- Directed by: Jeffrey Bell
- Written by: Jeffrey Bell
- Produced by: Joseph M. Caracciolo Jr. John Fiedler Mark Tarlov
- Starring: William McNamara Elisabeth Shue Dylan Walsh
- Cinematography: Brian Capener
- Edited by: Jim Clark
- Music by: Gil Goldstein
- Production company: Polar Entertainment Capitol Films
- Distributed by: Metro-Goldwyn-Mayer
- Release date: March 15, 1994;
- Running time: 91 minutes
- Country: United States
- Language: English

= Radio Inside =

Radio Inside is a 1994 American drama film, written and directed by Jeffrey Bell.

==Plot==
Having graduated from college, Matthew Anderson travels to Florida to spend some time with his older brother while deciding what career to pursue. He is not motivated by money or desire for worldly success; he spends a great deal of time observing marine creatures at the local marine life observation station, and successfully defends his right (against the landlady) to have a small aquarium in the rented apartment.

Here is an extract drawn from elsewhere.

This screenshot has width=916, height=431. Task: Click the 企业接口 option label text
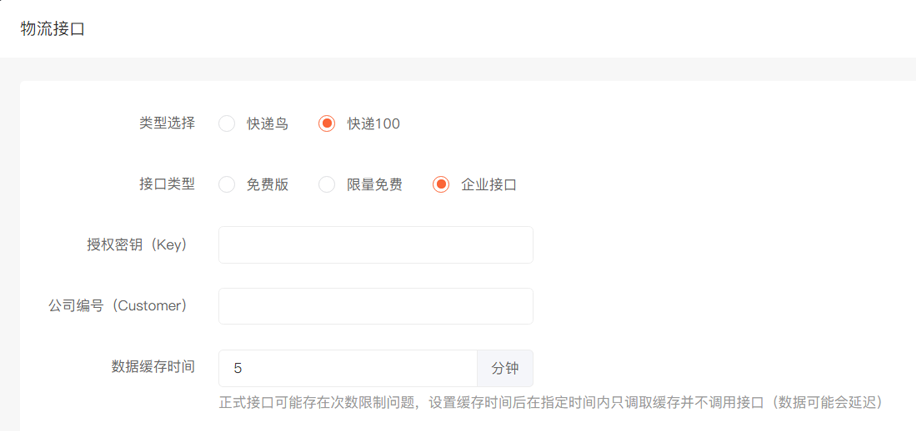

He also earns a significant paycheck by writing radio advertisements, but that sort of work repels him. Urged by his brother to get a job, he becomes a lifeguard at the municipal swimming pool.

In flashback scenes the audience learns that the boys used to spend pleasant summers at a Wisconsin lake with their family, often swimming across the lake for sport. The final such summer ended in tragedy - Michael had been busy with his career by then and was not at the lake; Matthew and his father began swimming across the lake but the father suffered cramps midway and drowned despite Matthew's frantic efforts to save him.

Much of the film is devoted to Matthew's inner thoughts, including his conversations and visits with Jesus. Matthew tells us at the film's beginning that his stream-of-consciousness thoughts are like having a radio inside, with the dial being constantly tuned across the spectrum of available stations.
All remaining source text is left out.